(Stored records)

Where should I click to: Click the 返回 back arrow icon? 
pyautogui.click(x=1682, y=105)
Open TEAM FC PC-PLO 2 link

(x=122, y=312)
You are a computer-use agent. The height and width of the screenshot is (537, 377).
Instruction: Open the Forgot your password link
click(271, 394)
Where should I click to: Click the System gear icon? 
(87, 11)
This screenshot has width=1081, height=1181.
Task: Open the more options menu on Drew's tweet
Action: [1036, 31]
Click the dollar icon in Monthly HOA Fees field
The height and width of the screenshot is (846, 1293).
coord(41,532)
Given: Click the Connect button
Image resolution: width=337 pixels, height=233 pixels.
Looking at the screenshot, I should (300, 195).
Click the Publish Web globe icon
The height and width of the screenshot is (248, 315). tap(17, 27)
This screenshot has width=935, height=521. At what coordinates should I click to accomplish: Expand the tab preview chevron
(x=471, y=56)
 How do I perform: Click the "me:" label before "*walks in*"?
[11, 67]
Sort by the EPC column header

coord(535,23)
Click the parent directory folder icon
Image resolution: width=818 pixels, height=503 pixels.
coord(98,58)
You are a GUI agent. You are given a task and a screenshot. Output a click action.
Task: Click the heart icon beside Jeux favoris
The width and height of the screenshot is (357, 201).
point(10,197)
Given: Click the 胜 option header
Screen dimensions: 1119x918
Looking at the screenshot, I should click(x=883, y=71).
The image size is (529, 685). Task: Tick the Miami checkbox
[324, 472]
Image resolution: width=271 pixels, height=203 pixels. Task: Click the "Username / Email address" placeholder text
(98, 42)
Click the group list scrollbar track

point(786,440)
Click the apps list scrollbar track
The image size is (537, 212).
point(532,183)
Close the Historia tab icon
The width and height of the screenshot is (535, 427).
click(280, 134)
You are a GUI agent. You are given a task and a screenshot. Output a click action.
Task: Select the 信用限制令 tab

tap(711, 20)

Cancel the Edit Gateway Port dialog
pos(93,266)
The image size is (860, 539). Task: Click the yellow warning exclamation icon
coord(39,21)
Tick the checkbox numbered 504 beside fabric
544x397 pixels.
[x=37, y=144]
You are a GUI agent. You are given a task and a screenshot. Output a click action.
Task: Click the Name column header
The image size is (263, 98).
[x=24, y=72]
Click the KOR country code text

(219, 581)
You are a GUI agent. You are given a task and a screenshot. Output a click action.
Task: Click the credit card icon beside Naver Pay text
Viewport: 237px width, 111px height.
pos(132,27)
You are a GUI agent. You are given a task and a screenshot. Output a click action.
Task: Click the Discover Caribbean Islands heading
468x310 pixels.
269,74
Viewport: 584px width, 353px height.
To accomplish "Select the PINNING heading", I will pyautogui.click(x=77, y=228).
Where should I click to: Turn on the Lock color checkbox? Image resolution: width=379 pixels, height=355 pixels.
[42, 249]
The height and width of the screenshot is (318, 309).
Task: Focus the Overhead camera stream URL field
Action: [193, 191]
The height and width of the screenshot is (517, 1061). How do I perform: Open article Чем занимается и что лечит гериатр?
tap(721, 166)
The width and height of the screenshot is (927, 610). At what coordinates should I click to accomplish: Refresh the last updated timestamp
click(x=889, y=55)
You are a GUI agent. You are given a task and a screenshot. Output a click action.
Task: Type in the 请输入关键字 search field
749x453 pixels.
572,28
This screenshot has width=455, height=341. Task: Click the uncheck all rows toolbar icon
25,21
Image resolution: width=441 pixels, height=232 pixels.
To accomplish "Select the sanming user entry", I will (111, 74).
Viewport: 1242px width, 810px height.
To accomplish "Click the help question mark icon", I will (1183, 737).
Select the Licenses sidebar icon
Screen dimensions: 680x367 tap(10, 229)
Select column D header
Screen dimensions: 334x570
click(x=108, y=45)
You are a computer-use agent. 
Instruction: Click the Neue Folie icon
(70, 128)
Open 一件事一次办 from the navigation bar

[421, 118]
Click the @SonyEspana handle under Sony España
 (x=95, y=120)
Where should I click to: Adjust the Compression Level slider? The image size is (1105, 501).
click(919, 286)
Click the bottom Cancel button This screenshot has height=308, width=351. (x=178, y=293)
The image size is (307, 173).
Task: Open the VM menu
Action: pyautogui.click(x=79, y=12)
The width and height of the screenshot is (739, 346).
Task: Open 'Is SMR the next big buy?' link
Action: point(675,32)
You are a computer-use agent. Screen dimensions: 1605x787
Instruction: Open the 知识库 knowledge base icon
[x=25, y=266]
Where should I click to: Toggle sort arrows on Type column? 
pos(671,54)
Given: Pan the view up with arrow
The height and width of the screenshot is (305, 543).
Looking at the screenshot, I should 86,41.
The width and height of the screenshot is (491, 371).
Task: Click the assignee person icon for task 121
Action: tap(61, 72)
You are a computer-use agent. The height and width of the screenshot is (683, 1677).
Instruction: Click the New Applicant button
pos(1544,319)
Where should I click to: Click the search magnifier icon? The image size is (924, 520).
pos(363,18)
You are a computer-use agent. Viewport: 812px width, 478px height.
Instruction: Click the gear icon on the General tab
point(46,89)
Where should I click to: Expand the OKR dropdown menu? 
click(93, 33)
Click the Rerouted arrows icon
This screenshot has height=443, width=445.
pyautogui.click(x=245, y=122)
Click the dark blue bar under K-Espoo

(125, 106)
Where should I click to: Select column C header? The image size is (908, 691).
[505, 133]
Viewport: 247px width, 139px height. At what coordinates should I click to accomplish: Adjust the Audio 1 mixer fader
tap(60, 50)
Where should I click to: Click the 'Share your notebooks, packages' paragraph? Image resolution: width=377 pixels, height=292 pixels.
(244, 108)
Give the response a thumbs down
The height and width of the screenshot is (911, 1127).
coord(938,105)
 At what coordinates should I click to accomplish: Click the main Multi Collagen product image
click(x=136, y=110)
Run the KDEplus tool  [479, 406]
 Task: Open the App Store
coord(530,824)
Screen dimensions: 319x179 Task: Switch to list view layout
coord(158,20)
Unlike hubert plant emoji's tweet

• **THE PROBLEM**
The required answer is every line of the data, duplicated exactly.

• **OUTPUT BELOW**
Where should I click to: Click the 返回 back arrow icon? 
pyautogui.click(x=1682, y=105)
Open TEAM FC PC-PLO 2 link

(x=122, y=312)
You are a computer-use agent. The height and width of the screenshot is (537, 377).
Instruction: Open the Forgot your password link
click(271, 394)
Where should I click to: Click the System gear icon? 
(87, 11)
This screenshot has width=1081, height=1181.
Task: Open the more options menu on Drew's tweet
Action: [1036, 31]
Click the dollar icon in Monthly HOA Fees field
The height and width of the screenshot is (846, 1293).
coord(41,532)
Given: Click the Connect button
Image resolution: width=337 pixels, height=233 pixels.
Looking at the screenshot, I should (300, 195).
Click the Publish Web globe icon
The height and width of the screenshot is (248, 315). tap(17, 27)
This screenshot has width=935, height=521. At what coordinates should I click to accomplish: Expand the tab preview chevron
(x=471, y=56)
 How do I perform: Click the "me:" label before "*walks in*"?
[11, 67]
Sort by the EPC column header

coord(535,23)
Click the parent directory folder icon
Image resolution: width=818 pixels, height=503 pixels.
coord(98,58)
You are a GUI agent. You are given a task and a screenshot. Output a click action.
Task: Click the heart icon beside Jeux favoris
The width and height of the screenshot is (357, 201).
point(10,197)
Given: Click the 胜 option header
Screen dimensions: 1119x918
Looking at the screenshot, I should click(x=883, y=71).
The image size is (529, 685). Task: Tick the Miami checkbox
[324, 472]
Image resolution: width=271 pixels, height=203 pixels. Task: Click the "Username / Email address" placeholder text
(98, 42)
Click the group list scrollbar track

point(786,440)
Click the apps list scrollbar track
The image size is (537, 212).
point(532,183)
Close the Historia tab icon
The width and height of the screenshot is (535, 427).
click(280, 134)
You are a GUI agent. You are given a task and a screenshot. Output a click action.
Task: Select the 信用限制令 tab

tap(711, 20)

Cancel the Edit Gateway Port dialog
pos(93,266)
The image size is (860, 539). Task: Click the yellow warning exclamation icon
coord(39,21)
Tick the checkbox numbered 504 beside fabric
544x397 pixels.
[x=37, y=144]
You are a GUI agent. You are given a task and a screenshot. Output a click action.
Task: Click the Name column header
The image size is (263, 98).
[x=24, y=72]
Click the KOR country code text

(219, 581)
You are a GUI agent. You are given a task and a screenshot. Output a click action.
Task: Click the credit card icon beside Naver Pay text
Viewport: 237px width, 111px height.
pos(132,27)
You are a GUI agent. You are given a task and a screenshot. Output a click action.
Task: Click the Discover Caribbean Islands heading
468x310 pixels.
269,74
Viewport: 584px width, 353px height.
To accomplish "Select the PINNING heading", I will pyautogui.click(x=77, y=228).
Where should I click to: Turn on the Lock color checkbox? Image resolution: width=379 pixels, height=355 pixels.
[42, 249]
The height and width of the screenshot is (318, 309).
Task: Focus the Overhead camera stream URL field
Action: [193, 191]
The height and width of the screenshot is (517, 1061). How do I perform: Open article Чем занимается и что лечит гериатр?
tap(721, 166)
The width and height of the screenshot is (927, 610). At what coordinates should I click to accomplish: Refresh the last updated timestamp
click(x=889, y=55)
You are a GUI agent. You are given a task and a screenshot. Output a click action.
Task: Type in the 请输入关键字 search field
749x453 pixels.
572,28
This screenshot has width=455, height=341. Task: Click the uncheck all rows toolbar icon
25,21
Image resolution: width=441 pixels, height=232 pixels.
To accomplish "Select the sanming user entry", I will (111, 74).
Viewport: 1242px width, 810px height.
To accomplish "Click the help question mark icon", I will (1183, 737).
Select the Licenses sidebar icon
Screen dimensions: 680x367 tap(10, 229)
Select column D header
Screen dimensions: 334x570
click(x=108, y=45)
You are a computer-use agent. 
Instruction: Click the Neue Folie icon
(70, 128)
Open 一件事一次办 from the navigation bar

[421, 118]
Click the @SonyEspana handle under Sony España
 (x=95, y=120)
Where should I click to: Adjust the Compression Level slider? The image size is (1105, 501).
click(919, 286)
Click the bottom Cancel button This screenshot has height=308, width=351. (x=178, y=293)
The image size is (307, 173).
Task: Open the VM menu
Action: pyautogui.click(x=79, y=12)
The width and height of the screenshot is (739, 346).
Task: Open 'Is SMR the next big buy?' link
Action: point(675,32)
You are a computer-use agent. Screen dimensions: 1605x787
Instruction: Open the 知识库 knowledge base icon
[x=25, y=266]
Where should I click to: Toggle sort arrows on Type column? 
pos(671,54)
Given: Pan the view up with arrow
The height and width of the screenshot is (305, 543).
Looking at the screenshot, I should 86,41.
The width and height of the screenshot is (491, 371).
Task: Click the assignee person icon for task 121
Action: tap(61, 72)
You are a computer-use agent. The height and width of the screenshot is (683, 1677).
Instruction: Click the New Applicant button
pos(1544,319)
Where should I click to: Click the search magnifier icon? The image size is (924, 520).
pos(363,18)
You are a computer-use agent. Viewport: 812px width, 478px height.
Instruction: Click the gear icon on the General tab
point(46,89)
Where should I click to: Expand the OKR dropdown menu? 
click(93, 33)
Click the Rerouted arrows icon
This screenshot has height=443, width=445.
pyautogui.click(x=245, y=122)
Click the dark blue bar under K-Espoo

(125, 106)
Where should I click to: Select column C header? The image size is (908, 691).
[505, 133]
Viewport: 247px width, 139px height. At what coordinates should I click to accomplish: Adjust the Audio 1 mixer fader
tap(60, 50)
Where should I click to: Click the 'Share your notebooks, packages' paragraph? Image resolution: width=377 pixels, height=292 pixels.
(244, 108)
Give the response a thumbs down
The height and width of the screenshot is (911, 1127).
coord(938,105)
 At what coordinates should I click to accomplish: Click the main Multi Collagen product image
click(x=136, y=110)
Run the KDEplus tool  [479, 406]
 Task: Open the App Store
coord(530,824)
Screen dimensions: 319x179 Task: Switch to list view layout
coord(158,20)
Unlike hubert plant emoji's tweet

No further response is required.